**Task description:** Copy the rows below word for word, changing nothing in any line.
:: Supplied records
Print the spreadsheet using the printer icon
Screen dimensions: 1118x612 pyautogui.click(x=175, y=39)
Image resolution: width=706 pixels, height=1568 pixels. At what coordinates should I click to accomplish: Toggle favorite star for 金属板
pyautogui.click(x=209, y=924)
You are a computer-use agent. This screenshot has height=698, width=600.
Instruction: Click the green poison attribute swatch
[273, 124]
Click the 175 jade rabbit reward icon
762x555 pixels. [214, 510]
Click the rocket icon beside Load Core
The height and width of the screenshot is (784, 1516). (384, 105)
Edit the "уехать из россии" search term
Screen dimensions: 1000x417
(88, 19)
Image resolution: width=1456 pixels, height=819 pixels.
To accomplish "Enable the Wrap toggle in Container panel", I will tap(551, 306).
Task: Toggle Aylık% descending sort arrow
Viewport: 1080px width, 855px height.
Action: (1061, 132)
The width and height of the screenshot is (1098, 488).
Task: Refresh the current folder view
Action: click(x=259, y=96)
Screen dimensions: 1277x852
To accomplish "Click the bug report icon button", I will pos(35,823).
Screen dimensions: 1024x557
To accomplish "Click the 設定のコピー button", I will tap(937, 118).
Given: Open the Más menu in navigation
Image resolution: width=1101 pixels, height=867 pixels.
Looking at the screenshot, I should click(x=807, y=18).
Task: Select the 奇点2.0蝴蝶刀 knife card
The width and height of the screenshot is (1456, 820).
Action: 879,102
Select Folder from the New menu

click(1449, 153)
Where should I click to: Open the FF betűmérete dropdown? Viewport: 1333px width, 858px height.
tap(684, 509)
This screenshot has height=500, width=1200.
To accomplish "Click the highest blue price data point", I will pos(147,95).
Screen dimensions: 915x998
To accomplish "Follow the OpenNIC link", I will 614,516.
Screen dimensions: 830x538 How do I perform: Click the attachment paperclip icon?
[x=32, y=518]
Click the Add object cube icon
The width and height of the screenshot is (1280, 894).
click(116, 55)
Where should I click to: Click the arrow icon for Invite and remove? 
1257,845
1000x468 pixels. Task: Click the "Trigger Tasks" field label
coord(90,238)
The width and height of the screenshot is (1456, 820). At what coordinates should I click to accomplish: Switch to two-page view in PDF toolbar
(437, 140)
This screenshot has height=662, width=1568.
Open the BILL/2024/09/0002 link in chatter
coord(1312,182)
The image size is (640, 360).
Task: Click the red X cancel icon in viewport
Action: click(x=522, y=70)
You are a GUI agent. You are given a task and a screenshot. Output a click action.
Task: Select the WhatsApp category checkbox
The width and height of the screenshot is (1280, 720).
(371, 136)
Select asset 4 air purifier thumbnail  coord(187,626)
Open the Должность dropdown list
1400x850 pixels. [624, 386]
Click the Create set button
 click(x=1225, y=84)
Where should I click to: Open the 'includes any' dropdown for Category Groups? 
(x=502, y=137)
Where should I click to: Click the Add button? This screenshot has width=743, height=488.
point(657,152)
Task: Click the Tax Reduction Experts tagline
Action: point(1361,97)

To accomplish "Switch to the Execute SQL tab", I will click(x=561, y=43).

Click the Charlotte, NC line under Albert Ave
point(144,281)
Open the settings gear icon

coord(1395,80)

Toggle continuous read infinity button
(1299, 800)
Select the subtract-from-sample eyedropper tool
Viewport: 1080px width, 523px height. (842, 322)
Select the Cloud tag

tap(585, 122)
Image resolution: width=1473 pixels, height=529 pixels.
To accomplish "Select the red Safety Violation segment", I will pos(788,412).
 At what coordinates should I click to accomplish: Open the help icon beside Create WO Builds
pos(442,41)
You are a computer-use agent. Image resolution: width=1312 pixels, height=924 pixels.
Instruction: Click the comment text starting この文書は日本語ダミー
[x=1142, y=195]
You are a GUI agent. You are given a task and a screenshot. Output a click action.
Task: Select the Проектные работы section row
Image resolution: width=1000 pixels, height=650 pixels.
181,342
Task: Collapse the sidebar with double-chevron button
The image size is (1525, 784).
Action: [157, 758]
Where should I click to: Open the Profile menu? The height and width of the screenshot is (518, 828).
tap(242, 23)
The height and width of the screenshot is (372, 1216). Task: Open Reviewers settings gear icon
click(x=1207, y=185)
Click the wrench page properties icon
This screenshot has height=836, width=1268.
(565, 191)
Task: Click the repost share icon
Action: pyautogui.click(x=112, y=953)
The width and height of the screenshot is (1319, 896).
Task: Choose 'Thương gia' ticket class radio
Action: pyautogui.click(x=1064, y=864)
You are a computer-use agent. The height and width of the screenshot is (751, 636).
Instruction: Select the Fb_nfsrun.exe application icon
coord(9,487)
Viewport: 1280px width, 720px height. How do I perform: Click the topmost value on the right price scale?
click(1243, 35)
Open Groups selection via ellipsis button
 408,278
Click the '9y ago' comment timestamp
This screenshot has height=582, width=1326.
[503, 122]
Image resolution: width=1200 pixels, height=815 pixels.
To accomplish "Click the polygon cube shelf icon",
::::
**Exercise output:**
Print the spreadsheet using the printer icon
Screen dimensions: 1118x612 pyautogui.click(x=175, y=39)
Image resolution: width=706 pixels, height=1568 pixels. At what coordinates should I click to accomplish: Toggle favorite star for 金属板
pyautogui.click(x=209, y=924)
You are a computer-use agent. This screenshot has height=698, width=600.
Instruction: Click the green poison attribute swatch
[273, 124]
Click the 175 jade rabbit reward icon
762x555 pixels. [214, 510]
Click the rocket icon beside Load Core
The height and width of the screenshot is (784, 1516). (384, 105)
Edit the "уехать из россии" search term
Screen dimensions: 1000x417
(88, 19)
Image resolution: width=1456 pixels, height=819 pixels.
To accomplish "Enable the Wrap toggle in Container panel", I will tap(551, 306).
Task: Toggle Aylık% descending sort arrow
Viewport: 1080px width, 855px height.
Action: (1061, 132)
The width and height of the screenshot is (1098, 488).
Task: Refresh the current folder view
Action: click(x=259, y=96)
Screen dimensions: 1277x852
To accomplish "Click the bug report icon button", I will pos(35,823).
Screen dimensions: 1024x557
To accomplish "Click the 設定のコピー button", I will tap(937, 118).
Given: Open the Más menu in navigation
Image resolution: width=1101 pixels, height=867 pixels.
Looking at the screenshot, I should click(x=807, y=18).
Task: Select the 奇点2.0蝴蝶刀 knife card
The width and height of the screenshot is (1456, 820).
Action: 879,102
Select Folder from the New menu

click(1449, 153)
Where should I click to: Open the FF betűmérete dropdown? Viewport: 1333px width, 858px height.
tap(684, 509)
This screenshot has height=500, width=1200.
To accomplish "Click the highest blue price data point", I will pos(147,95).
Screen dimensions: 915x998
To accomplish "Follow the OpenNIC link", I will 614,516.
Screen dimensions: 830x538 How do I perform: Click the attachment paperclip icon?
[x=32, y=518]
Click the Add object cube icon
The width and height of the screenshot is (1280, 894).
click(116, 55)
Where should I click to: Click the arrow icon for Invite and remove? 
1257,845
1000x468 pixels. Task: Click the "Trigger Tasks" field label
coord(90,238)
The width and height of the screenshot is (1456, 820). At what coordinates should I click to accomplish: Switch to two-page view in PDF toolbar
(437, 140)
This screenshot has height=662, width=1568.
Open the BILL/2024/09/0002 link in chatter
coord(1312,182)
The image size is (640, 360).
Task: Click the red X cancel icon in viewport
Action: click(x=522, y=70)
You are a GUI agent. You are given a task and a screenshot. Output a click action.
Task: Select the WhatsApp category checkbox
The width and height of the screenshot is (1280, 720).
(371, 136)
Select asset 4 air purifier thumbnail  coord(187,626)
Open the Должность dropdown list
1400x850 pixels. [624, 386]
Click the Create set button
 click(x=1225, y=84)
Where should I click to: Open the 'includes any' dropdown for Category Groups? 
(x=502, y=137)
Where should I click to: Click the Add button? This screenshot has width=743, height=488.
point(657,152)
Task: Click the Tax Reduction Experts tagline
Action: point(1361,97)

To accomplish "Switch to the Execute SQL tab", I will click(x=561, y=43).

Click the Charlotte, NC line under Albert Ave
point(144,281)
Open the settings gear icon

coord(1395,80)

Toggle continuous read infinity button
(1299, 800)
Select the subtract-from-sample eyedropper tool
Viewport: 1080px width, 523px height. (842, 322)
Select the Cloud tag

tap(585, 122)
Image resolution: width=1473 pixels, height=529 pixels.
To accomplish "Select the red Safety Violation segment", I will pos(788,412).
 At what coordinates should I click to accomplish: Open the help icon beside Create WO Builds
pos(442,41)
You are a computer-use agent. Image resolution: width=1312 pixels, height=924 pixels.
Instruction: Click the comment text starting この文書は日本語ダミー
[x=1142, y=195]
You are a GUI agent. You are given a task and a screenshot. Output a click action.
Task: Select the Проектные работы section row
Image resolution: width=1000 pixels, height=650 pixels.
181,342
Task: Collapse the sidebar with double-chevron button
The image size is (1525, 784).
Action: [157, 758]
Where should I click to: Open the Profile menu? The height and width of the screenshot is (518, 828).
tap(242, 23)
The height and width of the screenshot is (372, 1216). Task: Open Reviewers settings gear icon
click(x=1207, y=185)
Click the wrench page properties icon
This screenshot has height=836, width=1268.
(565, 191)
Task: Click the repost share icon
Action: pyautogui.click(x=112, y=953)
The width and height of the screenshot is (1319, 896).
Task: Choose 'Thương gia' ticket class radio
Action: pyautogui.click(x=1064, y=864)
You are a computer-use agent. The height and width of the screenshot is (751, 636).
Instruction: Select the Fb_nfsrun.exe application icon
coord(9,487)
Viewport: 1280px width, 720px height. How do I perform: Click the topmost value on the right price scale?
click(1243, 35)
Open Groups selection via ellipsis button
 408,278
Click the '9y ago' comment timestamp
This screenshot has height=582, width=1326.
[503, 122]
Image resolution: width=1200 pixels, height=815 pixels.
To accomplish "Click the polygon cube shelf icon",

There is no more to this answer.